If we really have to have beach volleyball and synchronised swimming in our capital, can we get our architects to make sure that they're staged in style?

I'd be the first to admit that I'm not the world's most avid sports fan, but frankly I think the Olympics is pretty much past it as a sporting spectacle. I mean, who wants to watch Olympic tennis? Or football? Or boxing, for that matter? The competitors' mums? The athletes who are really good at these things are already committed somewhere where the pay is better. And, perhaps I'm missing something, but I'm not sure that the apotheosis of the Olympian dream that is beach volleyball will be made yet more magisterial by being staged in Horse Guards Parade.

But then, it's not about sport, is it? To gauge this country's true attitude to sport, just witness the hundreds of swimming pools that have closed in the past year now that we've run out of playing fields to flog off to housebuilders. No, it's about regeneration, and this is a good thing. Unfortunately, the immovable completion date means that the Olympics is also likely to mean that the whole economy will be held to ransom by the construction industry. And not even the British construction industry at that.

There was a brief spell early in the life of the National Lottery when a number of prestigious cultural projects seemed to come in on time and more or less on budget. Yet now the news from the big cultural projects is not good. For two years it's been Wembley, and now it's BBC Broadcasting House. It's clearly the architect's fault, as neither Lord Foster nor Sir Richard MacCormac really knows the first thing about making buildings that are worth having, do they? This is an activity that should be left to the people who do know, and they are building contractors. However, the Olympic procurement programme comes with a lot of cultural resonance and putting contractors in charge of this sort of thing is like putting farmers in charge of the Countryside.

There is always the chance that winning the bid will be the catalyst for turning the Lea Valley into another Barcelona. It would be hard to imagine any development making it worse. If we can get wonderful new roads, and Tube lines, and houses, oh, and sporting facilities that London does not have already, surely it must be a good thing. I thought the Olympics began seriously to lose its gravitas when someone invented synchronised swimming, but surely even that would be worth watching in a pool designed by Zaha Hadid.
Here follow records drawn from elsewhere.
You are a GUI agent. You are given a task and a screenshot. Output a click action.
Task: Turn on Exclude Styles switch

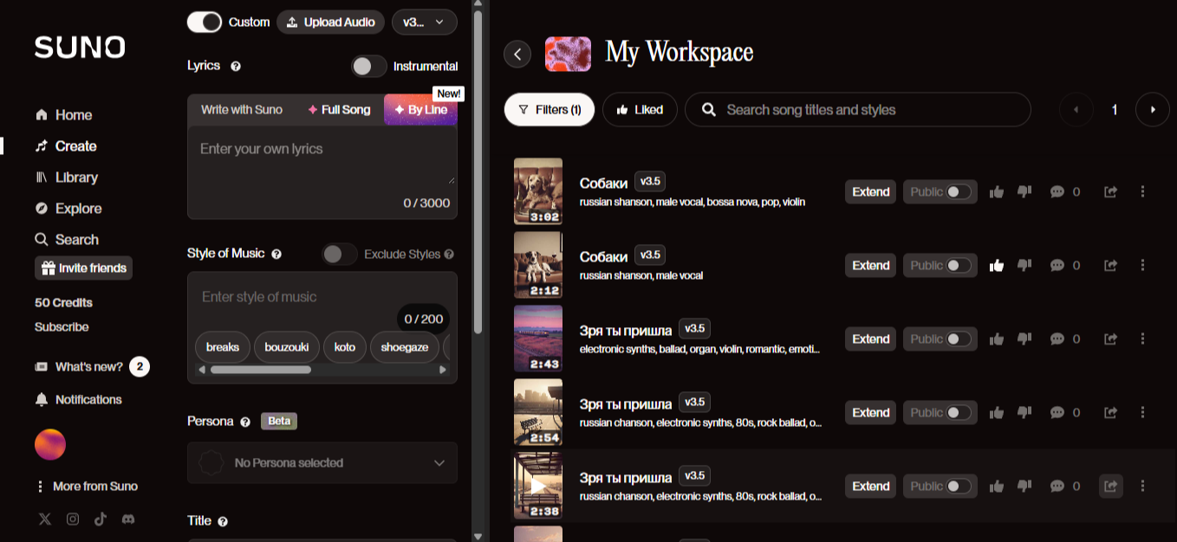[340, 254]
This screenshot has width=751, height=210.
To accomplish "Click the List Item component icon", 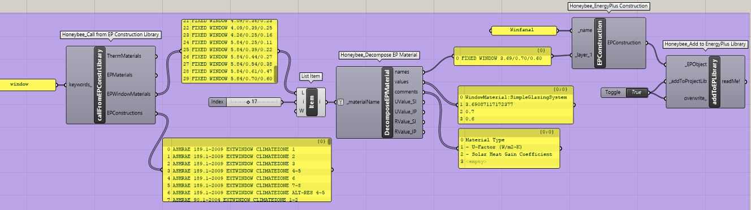I will [x=312, y=102].
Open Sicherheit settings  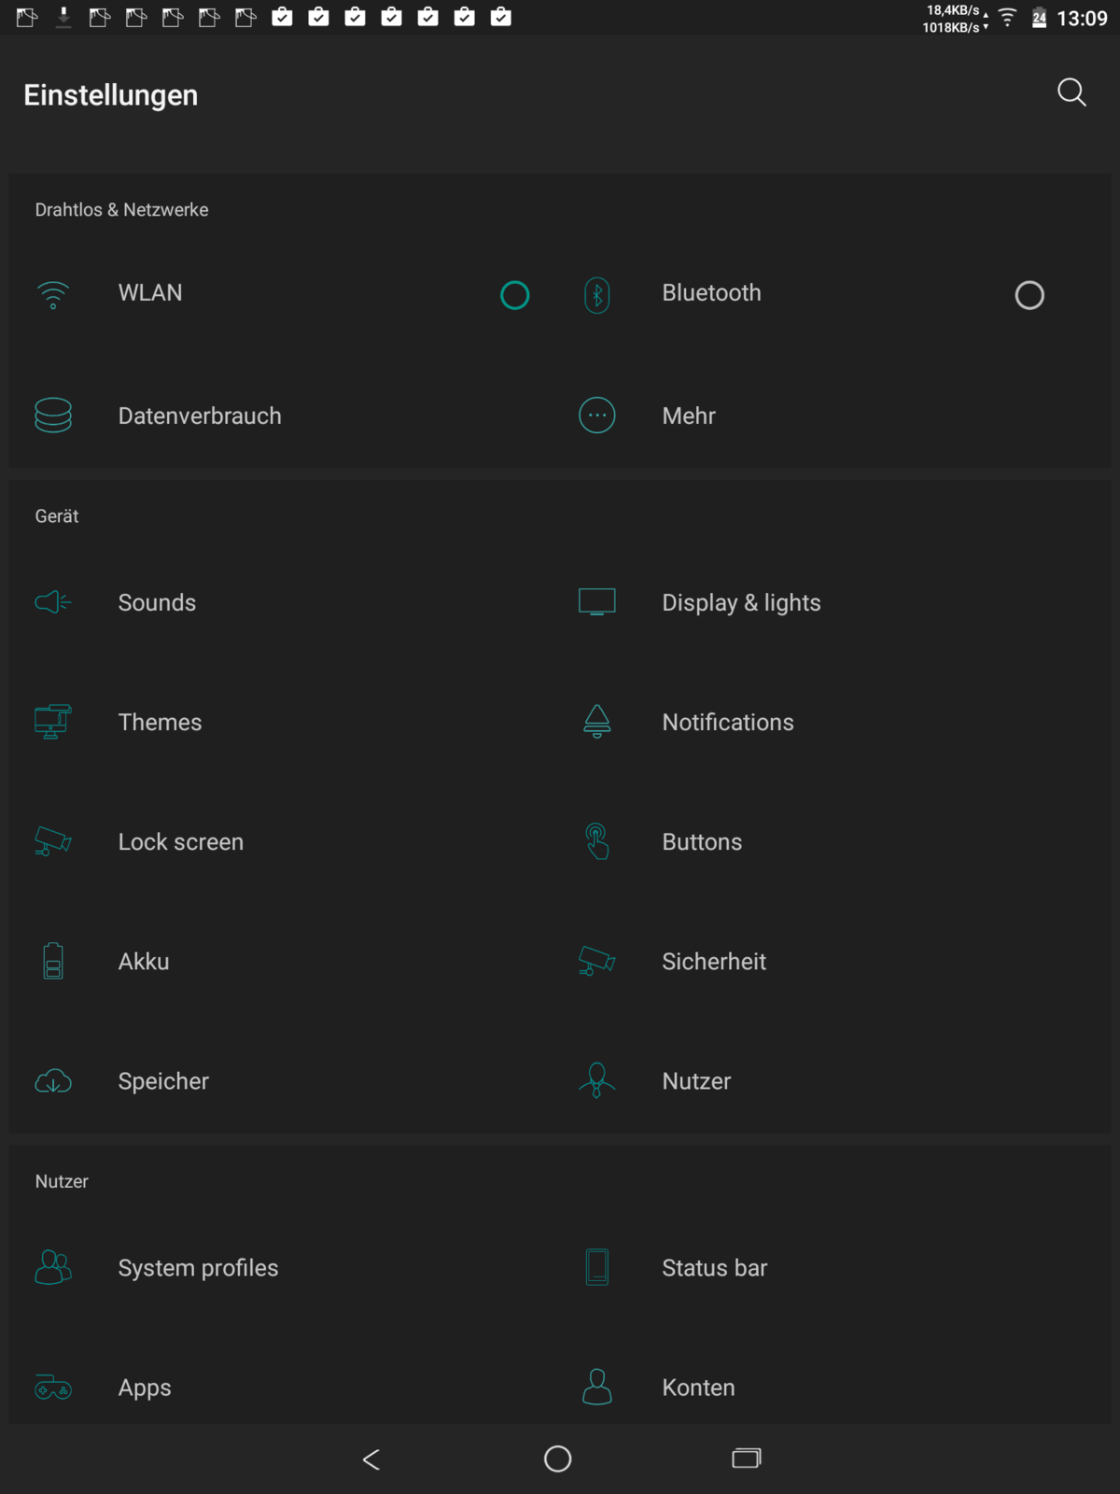[713, 961]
It's not as though the country is short of designers. The problem will be the PFI virus that subsumes design responsibility and seems to have pervaded all recent public procurement. There is plenty of evidence that this is neither a cheaper nor faster method of procurement, and architectural design generally suffers as a result of designers being novated. Yet there is little evidence that anything different is being contemplated.
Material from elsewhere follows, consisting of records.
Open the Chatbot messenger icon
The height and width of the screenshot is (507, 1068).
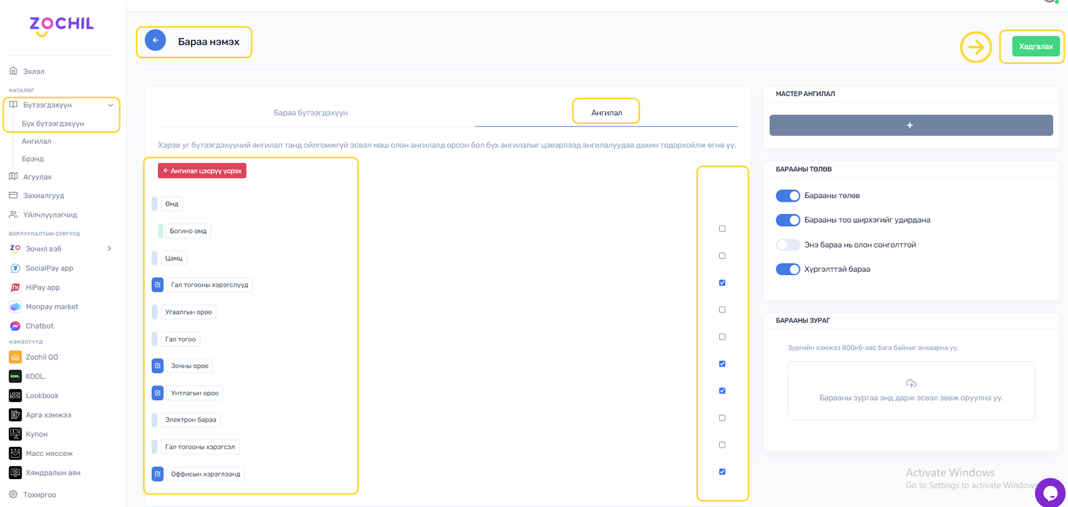[15, 326]
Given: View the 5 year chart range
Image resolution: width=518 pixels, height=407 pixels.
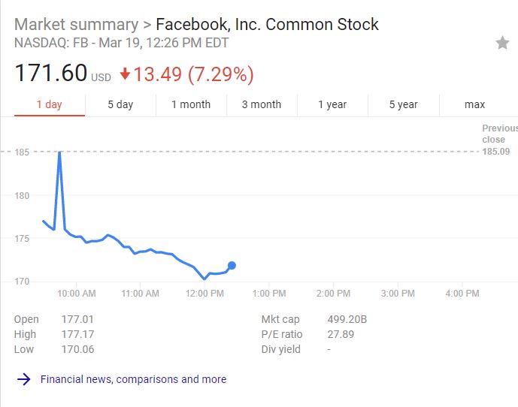Looking at the screenshot, I should (x=404, y=104).
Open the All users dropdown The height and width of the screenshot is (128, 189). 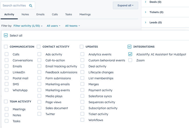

Even synchronised swimming would be worth watching in a pool designed by Zaha Hadid

What the Olympic Solomon should do is divvy up the projects among the architectural practices of the right size. Architects first, you notice. Any firm of architects would rather build their second or third choice than not build anything at all. All architects know contractors and consultants they are happy to work with. You can then hand out the building work up the same way.

The most fascinating section of Brian Appleyard's biography of Richard Rogers concerns the construction of the Pompidou Centre. This explains how the French government pre-empted a stitch-up by the French construction industry. President Valéry Giscard d'Estaing appointed a retired general of the OAS (the Secret Armed Organisation that fought against Algerian independence) and gave him almost unlimited powers to see that everyone played ball. And after this gentleman ordered that the steelwork contract be let to the German firm Krupps, the local contractors all came to heel.

I'm not sure how firms my size are going to benefit from the additional building work from the £20bn construction bonanza. However, you never know, my quality of life might be improved if someone gets round to fixing the "train describer" board at my local Tube station so people actually know how to get to east London.